▶ _What needs to be done_
Retype only the lines below from the one with "This screenshot has width=1000, height=664." to the one with "Image resolution: width=1060", inclusive, skipping every image.

Collected data
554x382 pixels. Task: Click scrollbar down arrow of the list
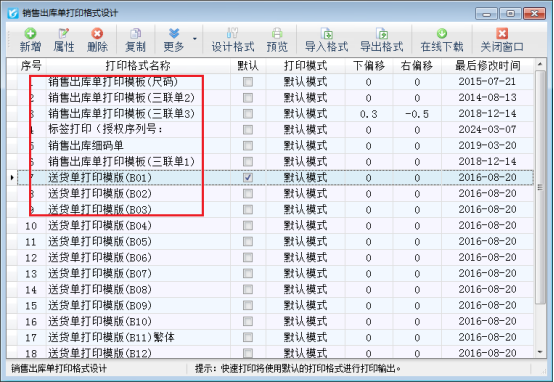pos(540,352)
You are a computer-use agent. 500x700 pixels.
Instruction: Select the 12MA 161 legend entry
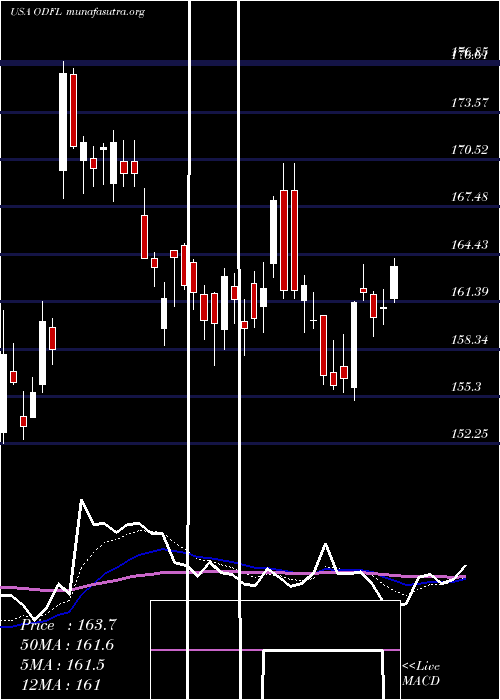[60, 684]

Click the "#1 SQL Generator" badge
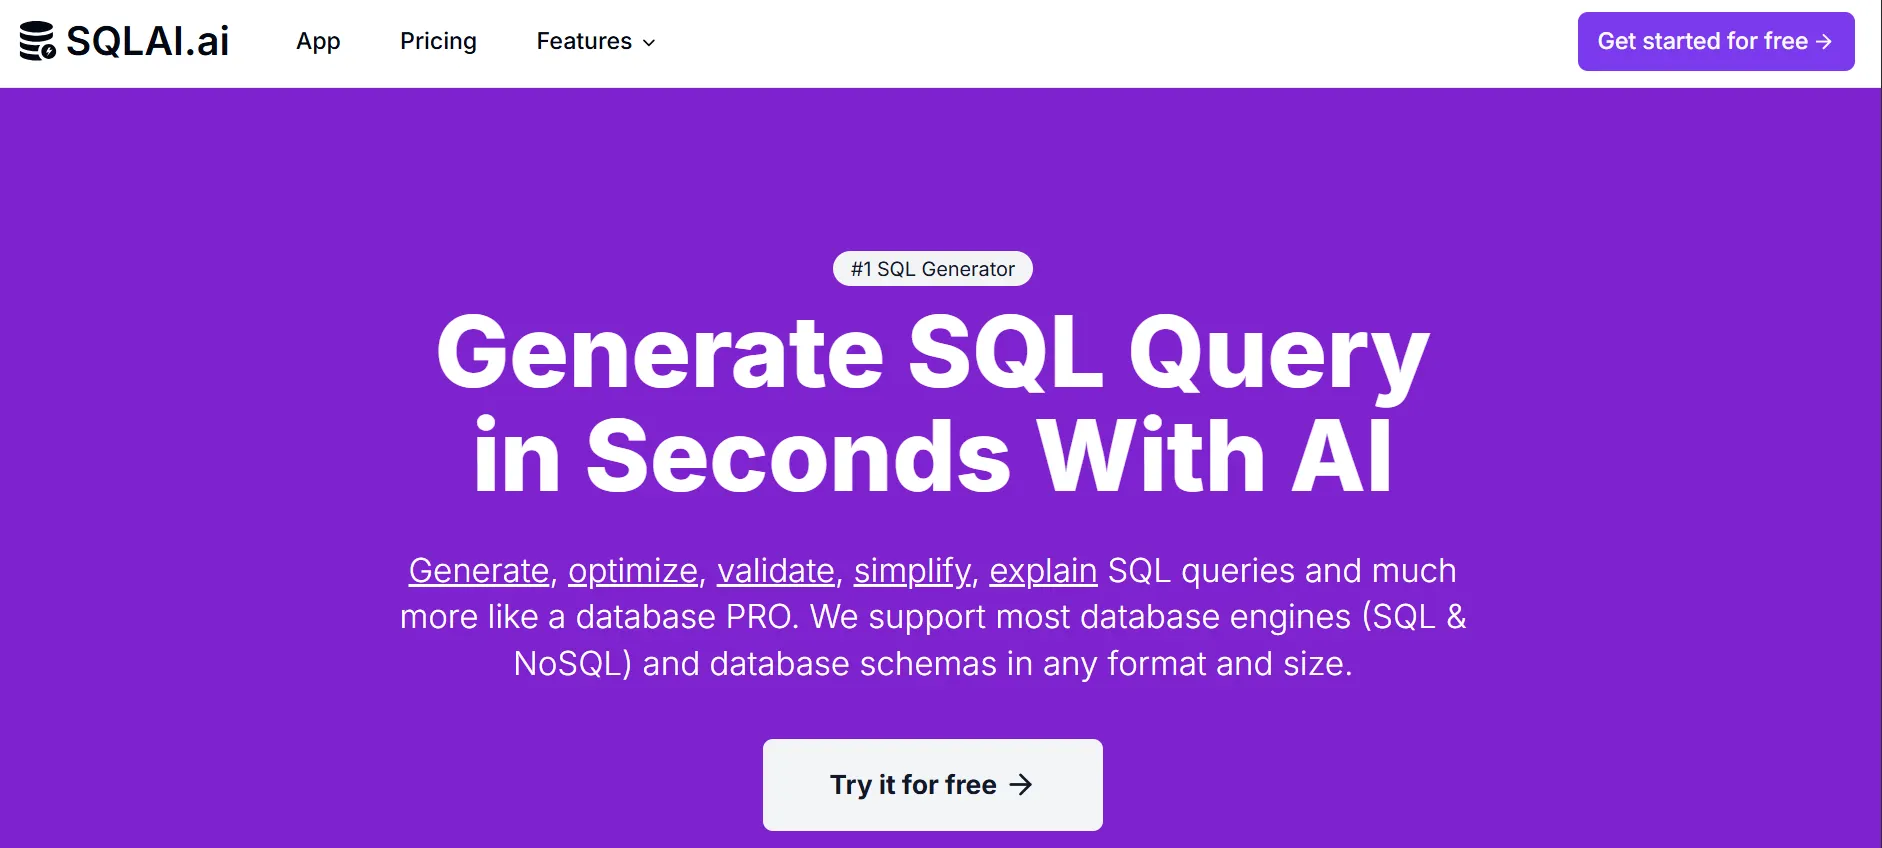tap(931, 268)
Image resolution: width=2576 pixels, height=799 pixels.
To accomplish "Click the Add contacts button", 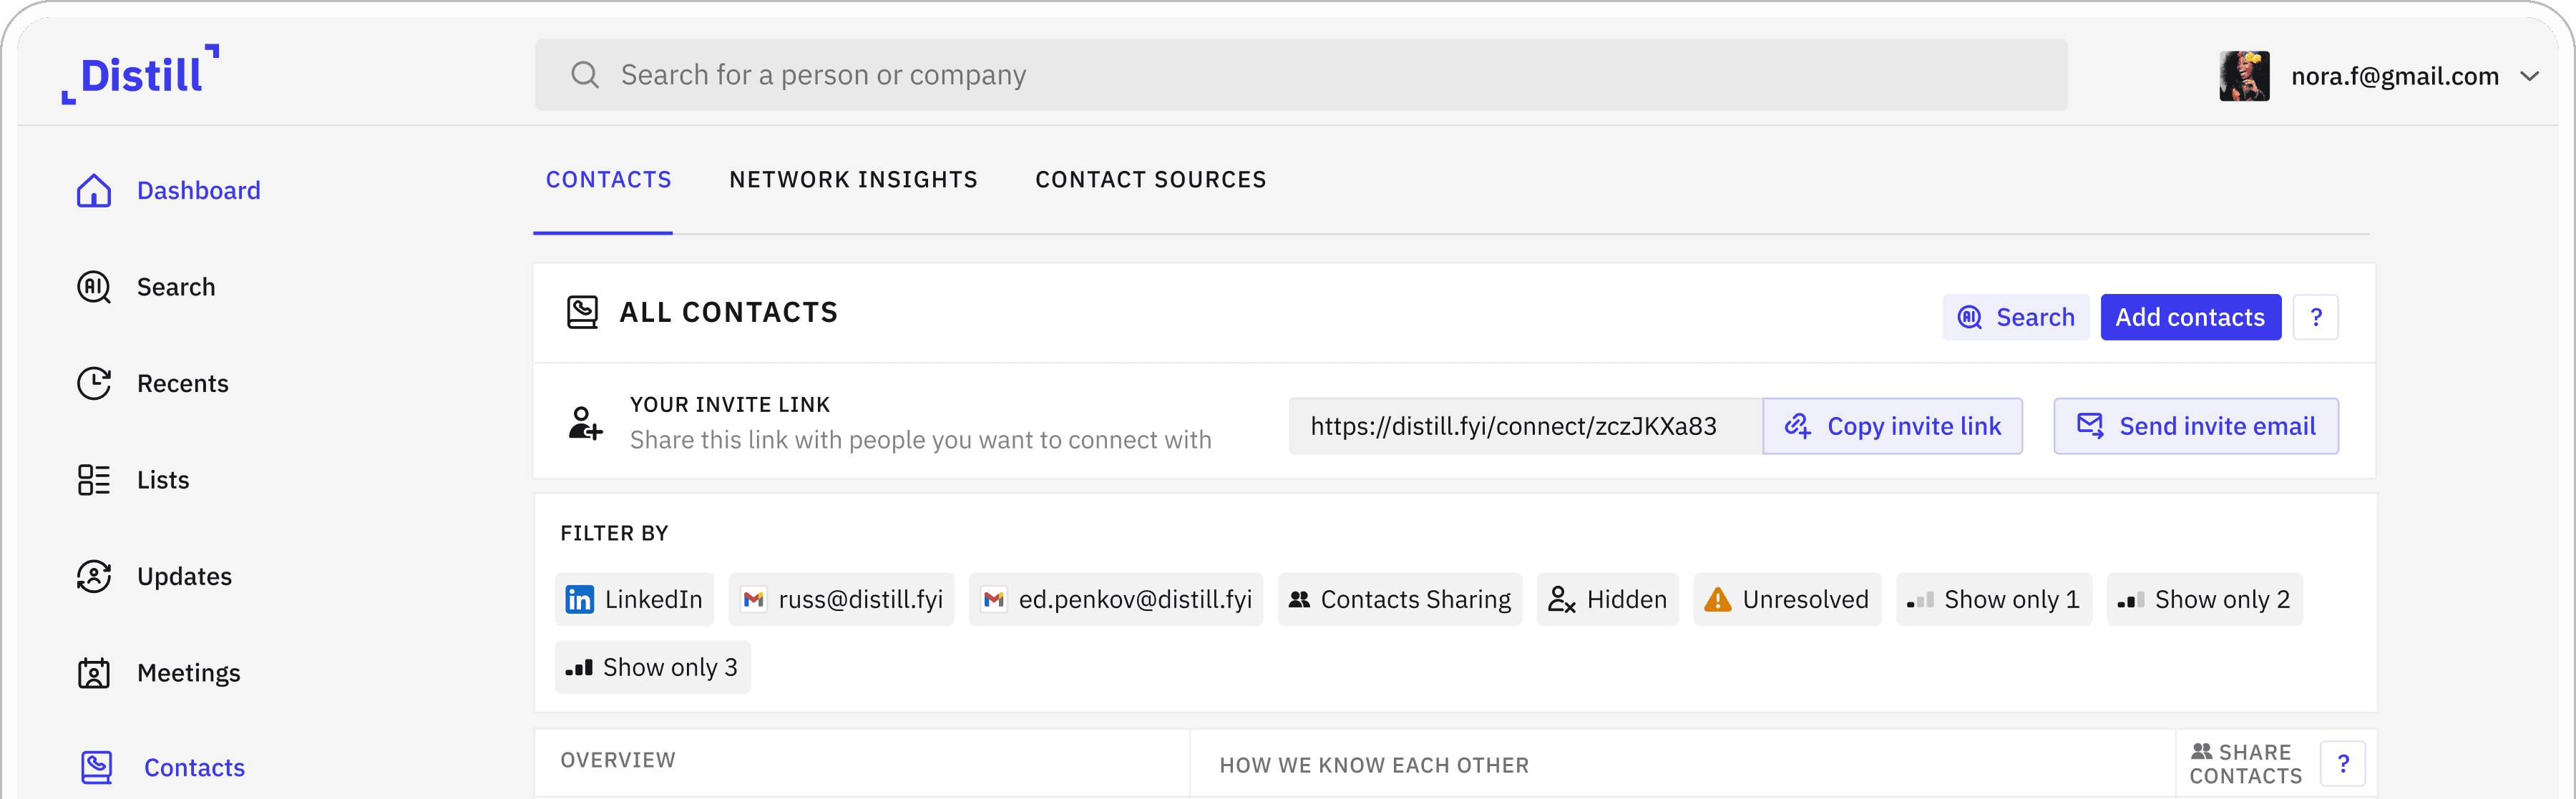I will (2189, 317).
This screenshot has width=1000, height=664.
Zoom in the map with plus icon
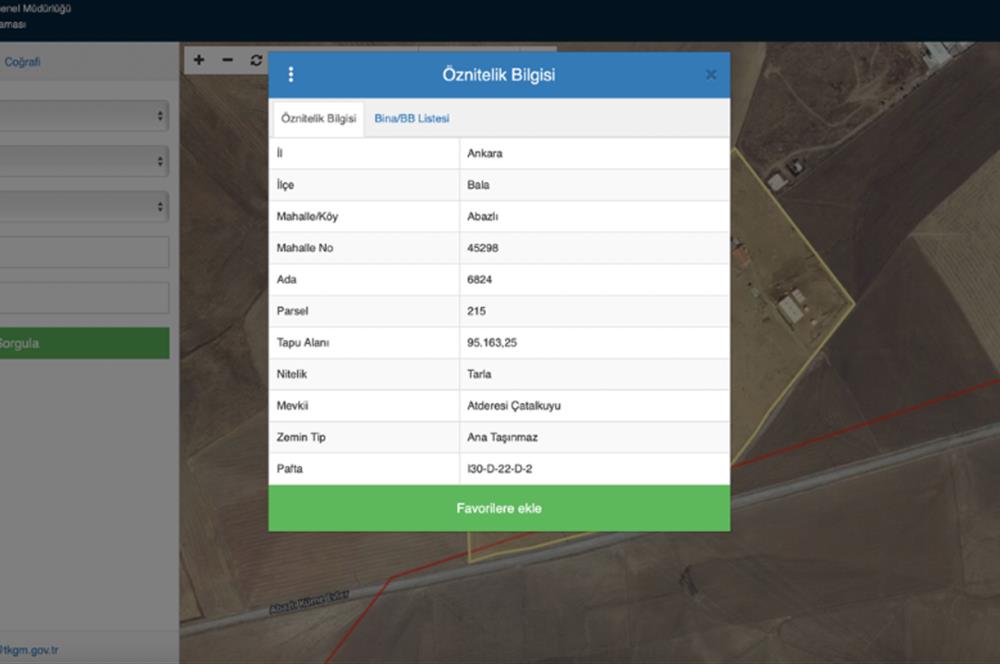point(199,60)
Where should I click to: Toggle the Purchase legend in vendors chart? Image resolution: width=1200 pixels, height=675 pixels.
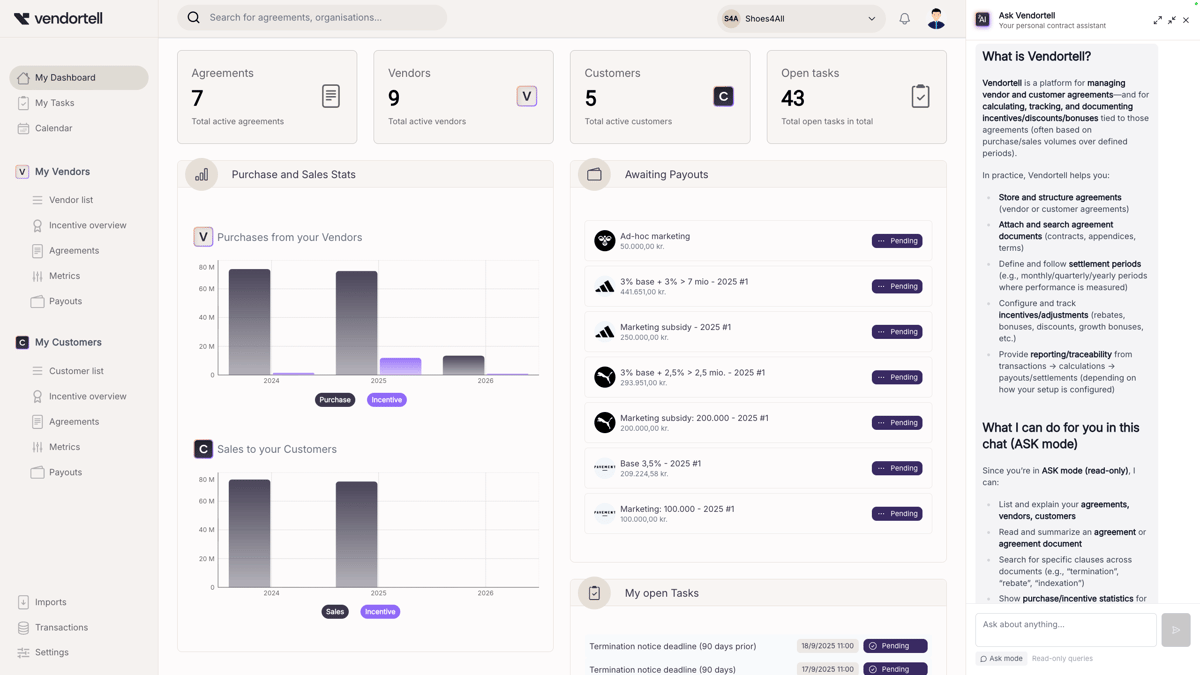[x=335, y=400]
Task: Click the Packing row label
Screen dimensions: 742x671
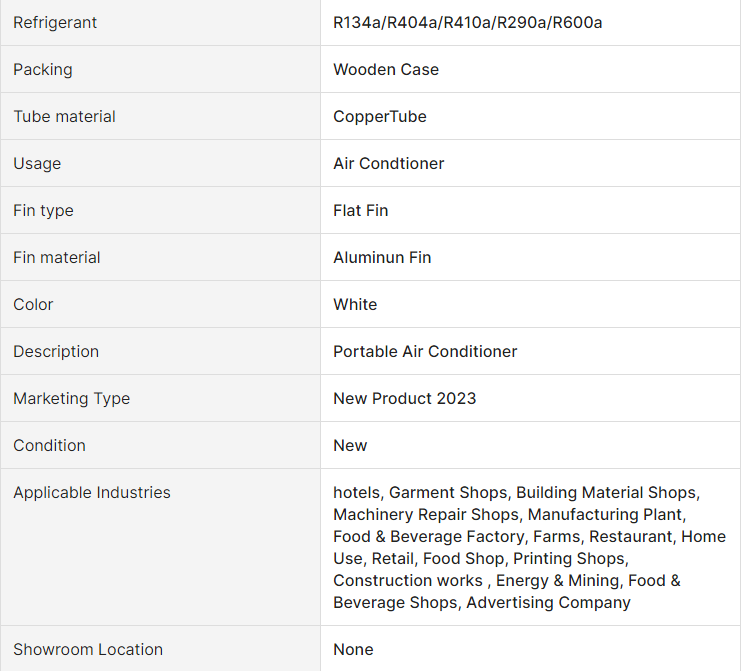Action: pyautogui.click(x=43, y=70)
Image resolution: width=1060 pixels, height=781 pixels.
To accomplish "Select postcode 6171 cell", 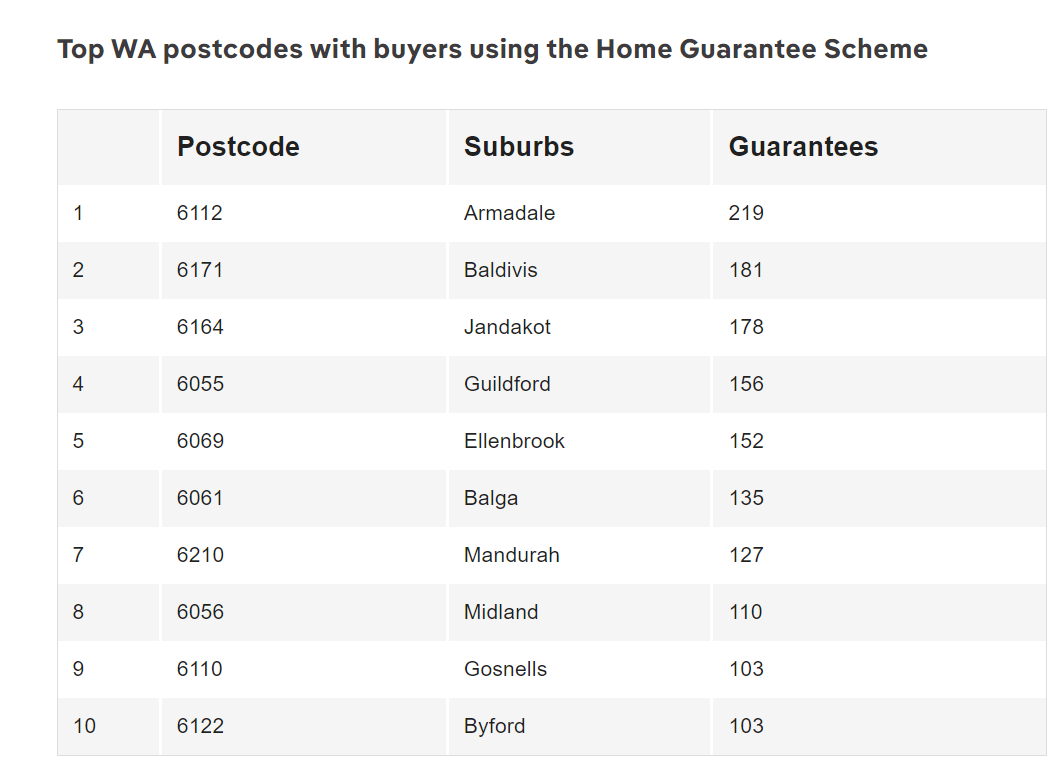I will 200,270.
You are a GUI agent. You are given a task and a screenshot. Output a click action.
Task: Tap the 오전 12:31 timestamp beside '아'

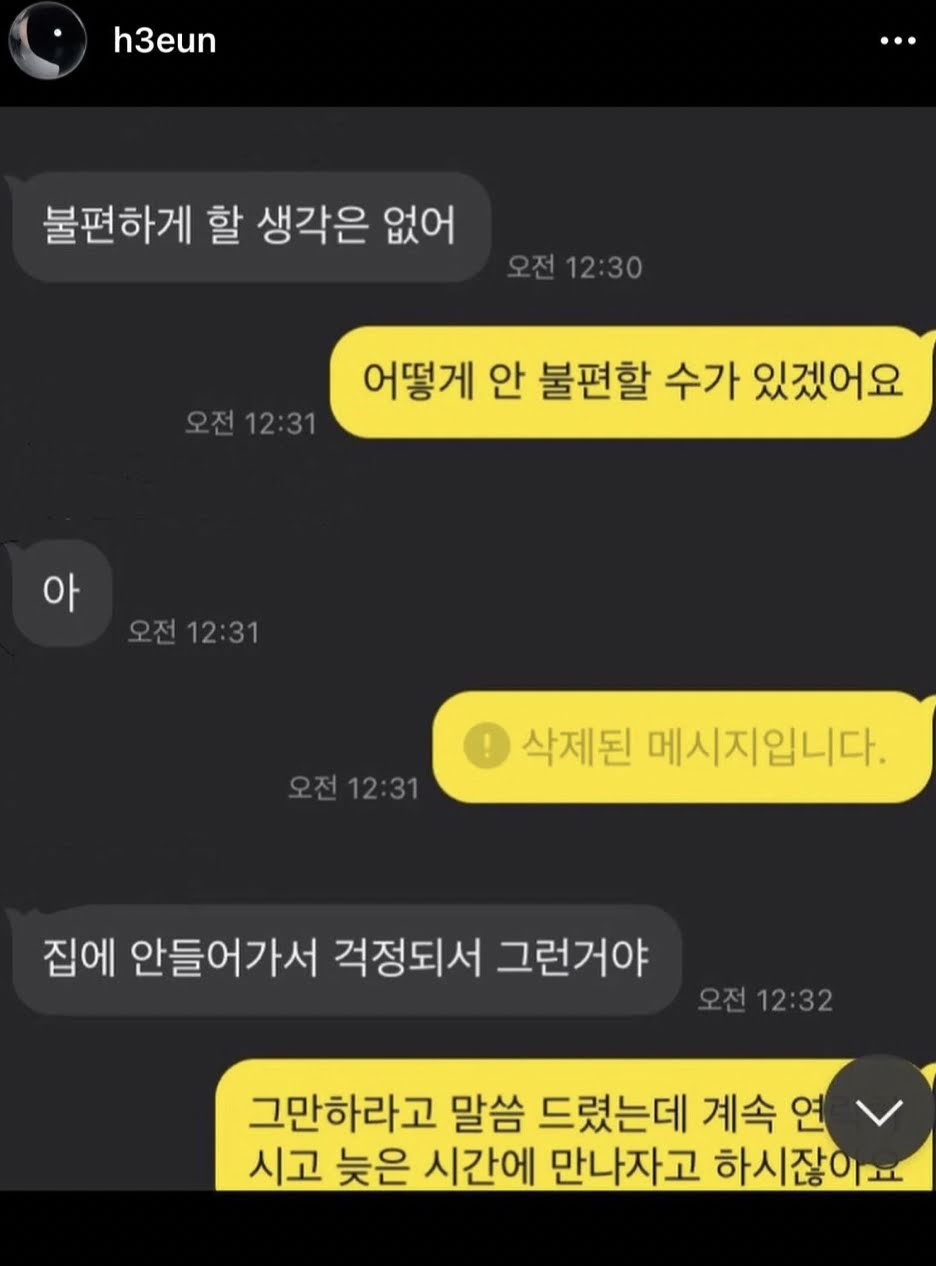[x=193, y=631]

▶ _Answer for this exercise_
This screenshot has width=1000, height=664.
Zoom in the map with plus icon
point(199,60)
Where should I click to: Toggle the Purchase legend in vendors chart? Image resolution: width=1200 pixels, height=675 pixels.
[x=335, y=400]
Task: Click the Packing row label
Screen dimensions: 742x671
Action: pyautogui.click(x=43, y=70)
Image resolution: width=1060 pixels, height=781 pixels.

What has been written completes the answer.